With turmoil in the Middle East comes the inevitable spike in oil prices, topping $90 this week. Look for energy security to make one of its recurrent runs to the top of the national agenda. This time, though, we should listen to the shale gas revolution that has put an unexpected energy bonanza at our feet in places like New York, Pennsylvania and Ohio.
Any energy forecast a few years ago that failed to anticipate the shale boom and associated technological breakthroughs now mostly looks like a wasted effort. And that’s the point.

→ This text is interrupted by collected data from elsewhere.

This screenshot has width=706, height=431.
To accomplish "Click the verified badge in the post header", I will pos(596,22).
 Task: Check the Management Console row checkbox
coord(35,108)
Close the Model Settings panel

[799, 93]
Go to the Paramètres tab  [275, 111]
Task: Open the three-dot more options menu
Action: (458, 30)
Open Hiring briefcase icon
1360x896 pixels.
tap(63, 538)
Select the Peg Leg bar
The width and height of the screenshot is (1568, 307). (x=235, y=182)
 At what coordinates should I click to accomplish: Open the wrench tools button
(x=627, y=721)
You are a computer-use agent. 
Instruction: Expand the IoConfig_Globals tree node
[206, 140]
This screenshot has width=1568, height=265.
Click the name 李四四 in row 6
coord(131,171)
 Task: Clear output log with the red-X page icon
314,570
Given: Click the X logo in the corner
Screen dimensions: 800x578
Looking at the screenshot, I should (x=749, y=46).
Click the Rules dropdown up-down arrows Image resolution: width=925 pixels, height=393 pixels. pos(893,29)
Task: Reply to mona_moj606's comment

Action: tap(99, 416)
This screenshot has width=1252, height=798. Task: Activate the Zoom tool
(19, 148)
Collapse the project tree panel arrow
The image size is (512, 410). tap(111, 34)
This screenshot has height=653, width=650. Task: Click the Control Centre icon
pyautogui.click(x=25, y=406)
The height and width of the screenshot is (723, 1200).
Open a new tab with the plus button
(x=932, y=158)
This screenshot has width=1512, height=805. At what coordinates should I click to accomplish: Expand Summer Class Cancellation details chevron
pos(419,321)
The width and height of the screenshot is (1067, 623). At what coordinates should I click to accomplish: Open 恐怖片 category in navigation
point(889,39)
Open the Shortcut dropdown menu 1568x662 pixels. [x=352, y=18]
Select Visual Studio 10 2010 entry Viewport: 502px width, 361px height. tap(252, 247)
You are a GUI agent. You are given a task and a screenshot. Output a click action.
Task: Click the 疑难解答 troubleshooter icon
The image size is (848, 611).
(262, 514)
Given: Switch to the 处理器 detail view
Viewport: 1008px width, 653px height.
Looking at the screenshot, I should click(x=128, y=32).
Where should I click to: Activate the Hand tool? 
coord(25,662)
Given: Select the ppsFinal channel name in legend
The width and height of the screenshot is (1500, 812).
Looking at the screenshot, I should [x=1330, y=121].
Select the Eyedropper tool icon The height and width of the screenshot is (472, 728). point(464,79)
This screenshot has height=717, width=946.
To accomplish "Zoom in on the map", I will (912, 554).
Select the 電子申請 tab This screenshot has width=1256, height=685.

Shale gas came painlessly into the world, though on paper the number of rich and powerful interests it upset would be nearly endless. Every owner of an oil well or coal mine or conventional gas well. Investors in the U.S. and Europe and Canada who spent billions building terminals to import liquefied natural gas (LNG). Investors in a long-planned pipeline from Alaska to the upper Midwest. Investors in the massive Russian Shtokman field, tipped for LNG exports to the U.S.
Just a few years ago, Russian leaders talked up the inevitability of a natural gas cartel more powerful than OPEC. Never mind. The U.S. last year topped Russia in natural gas production for the first time since 2001.
In 2003, then-Fed Chairman Alan Greenspan urged a rapid expansion of LNG imports to make up for a domestic shortfall. "We are not apt to return to earlier periods of relative abundance and low prices anytime soon," he said. Never mind. The U.S. is now building an LNG terminal all right, so it can export its growing gas bounty—nearly two Saudi Arabias’ worth—to Asia.
Last month’s stock-swap deal between BP and Russia’s Rosneft might, a few years ago, have caused strategic jitters in Washington. Never mind. The Putin regime remains as odious as ever, but the balance of power already is perceptibly shifting away from the world’s petrocrats to consumers, thanks to shale gas.
The organized interests whose world is being knocked for a loop by shale gas surely aren’t happy about it. The quality on display here is freedom to innovate, also known as freedom to disrupt the rich and powerful who would prefer not to be disrupted. In the U.S., landowners enjoy mineral rights and are free to sell or lease those rights to drilling companies, whatever the neighbors might say. It wasn’t the Exxons and BPs but smaller companies that figured out how to make shale gas pay.
Under U.S. labor law, these companies were free to take a chance on new workers without making a lifetime commitment. Also important, back in the 1970s and ’80s, a series of deregulatory moves eliminated price and usage controls on natural gas, without which the business would never have been interesting to innovators and entrepreneurs. One company, Mitchell Energy, worked out how "slickwater" fracturing combined with horizontal drilling could free gas from dense shale rock previously uneconomical to develop. The firm’s founder, George Mitchell, last year received the Gas Technology Institute’s lifetime achievement award.
The U.S. shale boom has ignited a search elsewhere, from China to Central Europe. Poland alone is estimated to hold shale gas reserves equal to half of Europe’s existing conventional reserves—a fact already altering the strategic balance between Europe and its soon-to-be-former energy overlord, Russia.
Europeans have also discovered, however, they lack some of America’s institutional advantages, from private ownership of resources to flexible labor markets. In the U.S., says the Oil & Gas Journal, "Companies generally can develop shale plays located in the U.S. Midcontinent and East, where most land is owned privately, with minimal political wrangling. The fact that shale developments can cover entire counties means that royalties are spread among thousands of individual landowners, often aligning them with operators."
Before we wallow in self-congratulation, let’s note the impossibility of equivalent transformations in other areas of American life. Our air traffic control system is controlled by government and has failed miserably to keep up with traffic growth. Our public schools are laboratories of stasis. Detroit is bound by a monopolistic labor regime from the 1930s. To touch on an especially sore point, federal and state regulation of health insurance has all but extinguished innovation in health insurance, even as government policy has made us more and more reliant on these third-party payers.
The shale gas revolution has been a surprise, in a sector where surprises are still permitted. Nobody "planned" it. There’s a lesson here for every kind of reformer: Often the only plan needed is a plan to remove obstacles to innovation.